Texto fornecido –
Trabalhar-se-á a partir de agora, as características mais importantes do “regionalismo problemático” ou “romance de 30”. Historicamente, o ano de 1926 é de fundamental importância para a futura eclosão do regionalismo de 30, pois naquele ano é realizado no Recife, o Congresso Brasileiro de Regionalismo, e que foi o primeiro no gênero, não só no Brasil como na América. O movimento lança manifesto e sugere todo um trabalho em prol do espírito de região e tradição. Comanda o empreendimento Gilberto Freyre que resume o movimento:
Resistindo à ideia de que o progresso material e técnico deve ser tomado como a medida da grandeza do Brasil, os regionalistas brasileiros viam no amor à província, à região, ao município, à cidade ou à aldeia nativa, condição básica para obras honestas, autênticas, genuinamente criadoras e não um fim em si mesmo. (FREYRE, apud COUTINHO, 2001, vol. V, p.32)
 
É importante ressaltar ainda que a ficção brasileira é oriunda do Romantismo do século XIX. Ela atingiu um grau de maturidade com Machado de Assis, no Realismo. A partir daí, duas linhas formam-se, correndo em paralelo, até os dias atuais. Segundo Afrânio Coutinho (Op. cit., p.264), exitem duas tradições bem nítidas na ficção brasileira.
“Em ambas, a preocupação dominante é o homem.” (COUTINHO, Op. cit., p.264). De um lado, o homem em relação com o meio em que se situa: é a corrente regionalista ou regional, “(...) na qual, em sua maioria, o homem é visto em conflito ou tragado pela terra e seus elementos, uma terra hostil, violenta, superior às suas forças.” (COUTINHO, Op. cit., p. 264). Esse meio tanto pode ser as áreas rurais, como as cidades, grandes centros urbanos, zonas suburbanas ou pequenos aglomerados urbanos. “Ambas ressaltando a pequenez do homem em relação aos problemas que o ambiente lhe opõe.” (COUTINHO,
Op. cit. , p.264).
Do outro lado, o homem diante de si mesmo e dos outros homens, constituindo a corrente psicológica e de análise de costumes, preocupada com os dramas de consciência, indagações sobre os atos e suas motivações, em busca da visão da personalidade e da vida humana.

(Entradas sobre localização de palavras e elementos)
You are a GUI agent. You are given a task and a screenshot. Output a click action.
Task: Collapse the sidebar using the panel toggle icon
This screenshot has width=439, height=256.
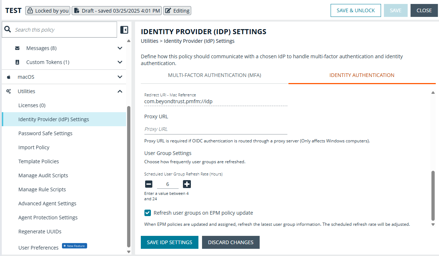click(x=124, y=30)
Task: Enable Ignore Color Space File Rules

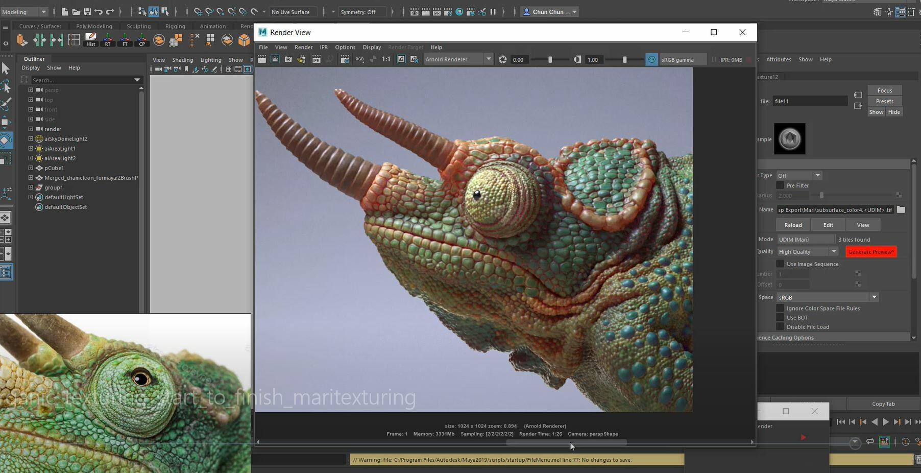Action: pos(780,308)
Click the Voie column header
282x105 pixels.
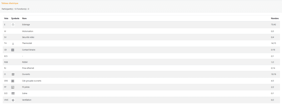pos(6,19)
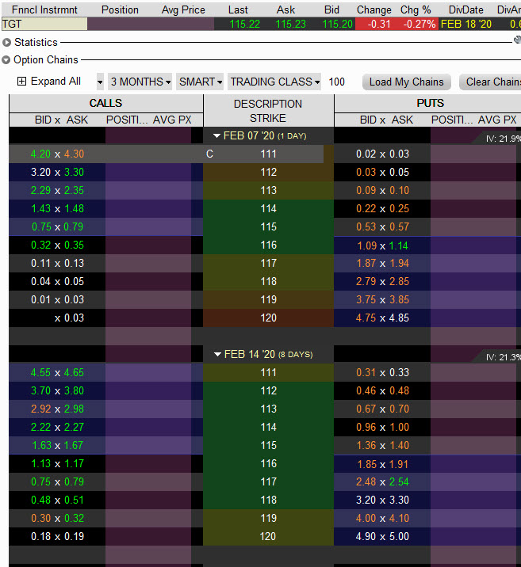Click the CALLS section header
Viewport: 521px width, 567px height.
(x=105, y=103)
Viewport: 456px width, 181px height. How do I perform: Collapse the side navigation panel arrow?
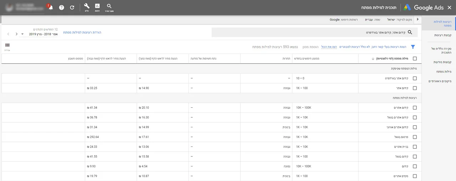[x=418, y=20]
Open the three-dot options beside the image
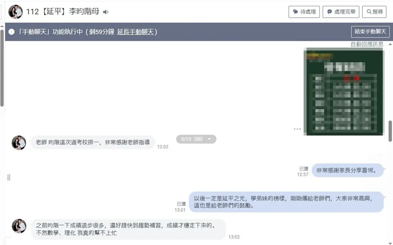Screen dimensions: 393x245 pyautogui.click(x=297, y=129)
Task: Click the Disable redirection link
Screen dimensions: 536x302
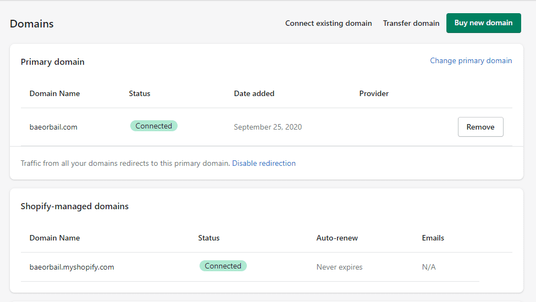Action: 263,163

---

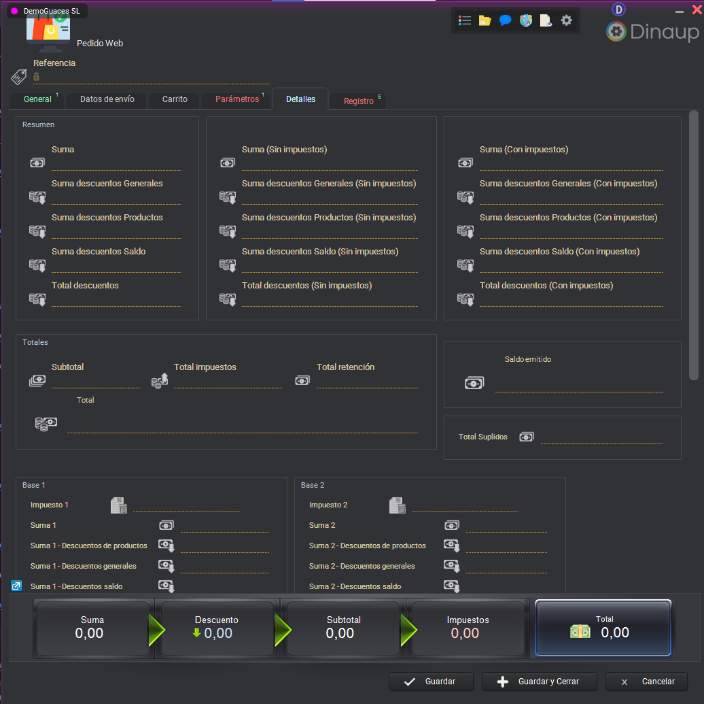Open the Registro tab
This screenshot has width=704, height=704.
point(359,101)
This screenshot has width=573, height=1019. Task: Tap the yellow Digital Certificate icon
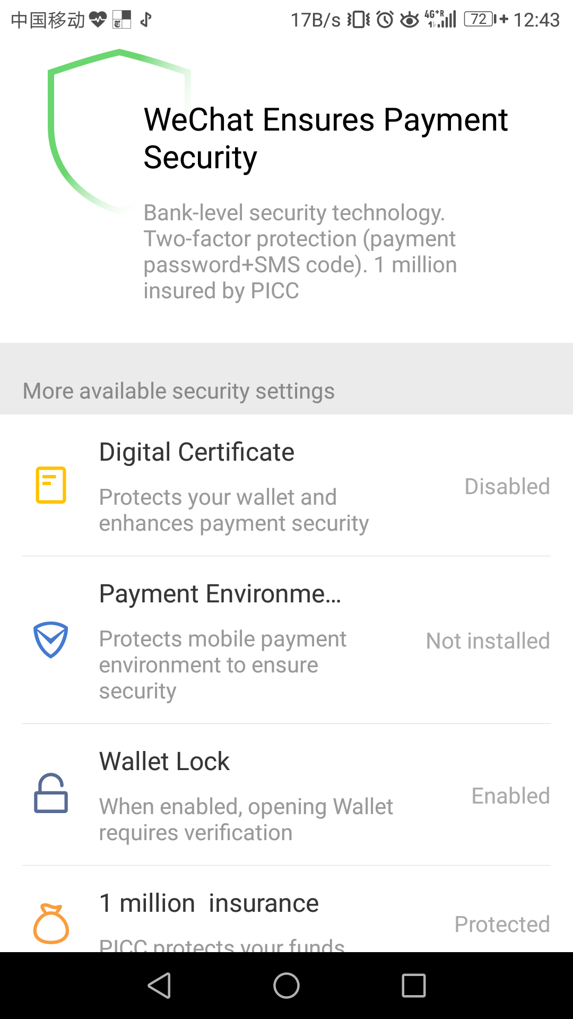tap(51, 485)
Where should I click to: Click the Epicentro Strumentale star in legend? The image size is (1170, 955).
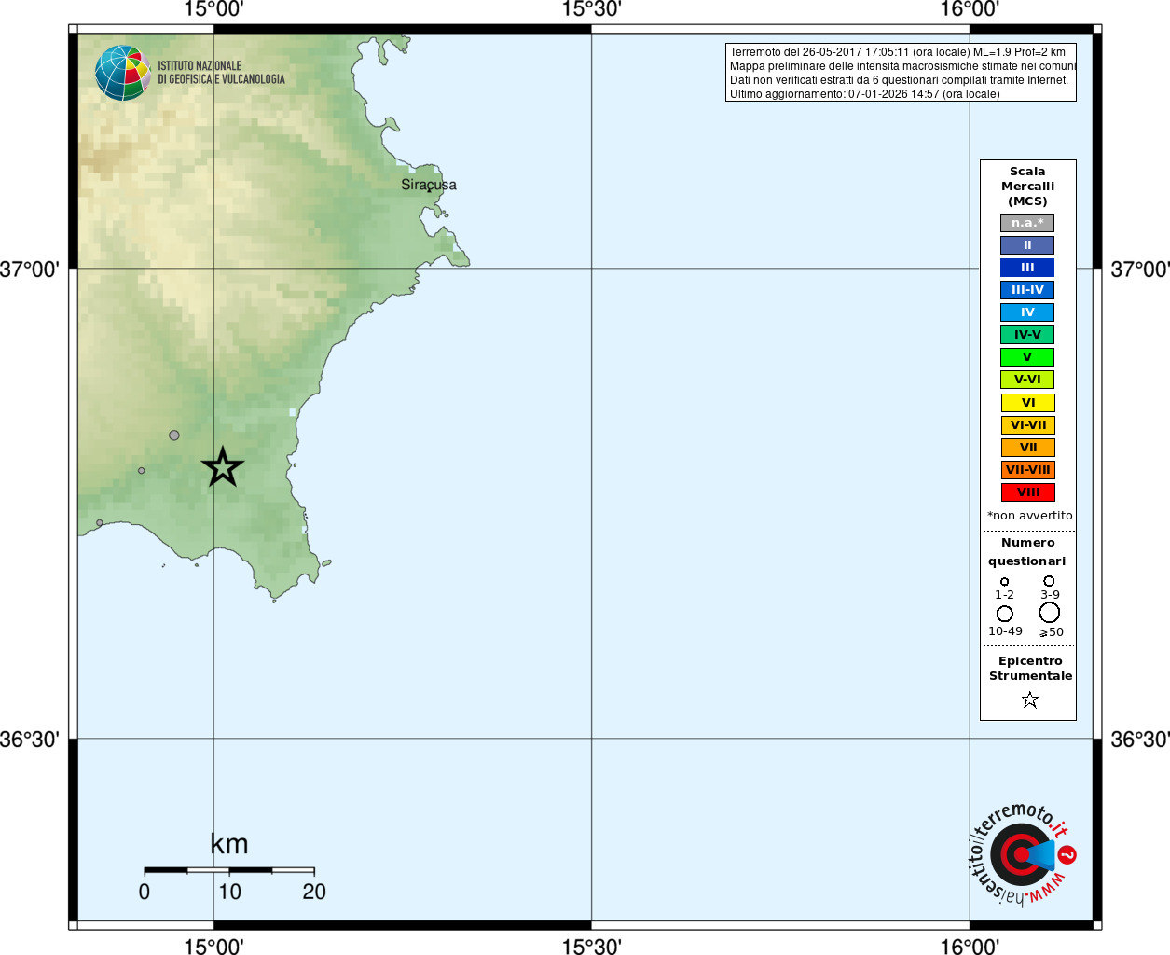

Enunciado –
Prossiga o texto sobre o regionalismo de 30 a partir da última frase apresentada. A listagem não tem nenhuma relação com o texto.

Resposta –
Essas duas linhas correm paralelas, mas também se misturam e confundem-se em um mesmo autor e/ou em uma mesma obra, aperfeiçoando os seus recursos expressivos. Não há que encarar, portanto, as duas correntes como isoladas. Casos existem de escritores que aliam a análise psicológica e de costumes ao enquadramento regional, como é o caso do escritor do corpus da pesquisa; ou o documentário urbano e social à análise psicológica, como no caso ainda de Graciliano Ramos e o romance Angústia, corpus da pesquisa. Graciliano Ramos é, assim, um caso particular, pois é regionalista, mas também tem contato íntimo com a corrente psicológica. O autor transita entre as duas correntes e as mescla habilmente, dado o seu domínio da linguagem narrativa. 
Para Afrânio Coutinho (2001, Op. cit., p.272), a temática do “Romance de 30”, configura-se e sistematiza-se na base dos cenários e dos costumes, sem todavia obscurecer o papel da imaginação, das leis dos gêneros, e sem esquecer a linguagem, que é progressivamente submetida „à força expressional da fala‟. A matéria ficcional é regional, pois nasce à sombra da oralidade, assim, a ficção obedece a determinantes regionais. Varia a matéria ficcional de autor para autor, mas só em consequência do ambiente que é diferente.
Há, dessa forma, “(...) uma evolução coerente da ficção brasileira desde o início no sentido da brasilidade, pela absorção dos elementos ficcionais locais.” (COUTINHO, Op. cit., p.272). O crítico Afrânio Coutinho prossegue na mesma página: “(...) E mesmo quando o interesse é pela análise do caráter, é em função do ambiente social.” Nesse aspecto, Graciliano Ramos, autor do corpus da pesquisa, é um exemplo evidente, pois a matéria ficcional graciliânica adquire dimensão em profundidade (sondagem psicológica), como é verificado no corpus da pesquisa, o romance Angústia.
O Modernismo Brasileiro tem sua primeira fase, de 1922 a 1930, na qual predominou a poesia. Em 1928, porém, surgiram duas obras capitais, que marcam o início da segunda fase, durante a qual sobretudo domina a ficção: A Bagaceira, de José Américo de Almeida, e Macunaíma, de Mário de Andrade. O experimetalismo da primeira fase dá lugar, na segunda, a uma explosão novelística, nas duas direções tradiconais da ficção brasileira: a regionalista e a psicológica e de costumes, ambas marcadas por um cunho de brasilidade.
A publicação de A Bagaceira é o primeiro sinal de um vasto movimento ficcionista, com base no ambiente sócio-geográfico do Nordeste. E o início do chamado „ciclo do Nordeste‟. Assim sendo Afrânio Coutinho afirma:
A fórmula era buscar no ambiente social, cultural e geográfico os elementos temáticos, os tipos de problemas, os episódios, que seriam transformados em matéria de ficção. A técnica era realista, objetiva, os escritores buscando valer-se de uma coleta de material in loco, à luz da história social ou da observação de campo, tornando os seus romances verdadeiros documentários ou painéis descritivos da „situação‟ histórico-social. (COUTINHO, Op. cit., p.278)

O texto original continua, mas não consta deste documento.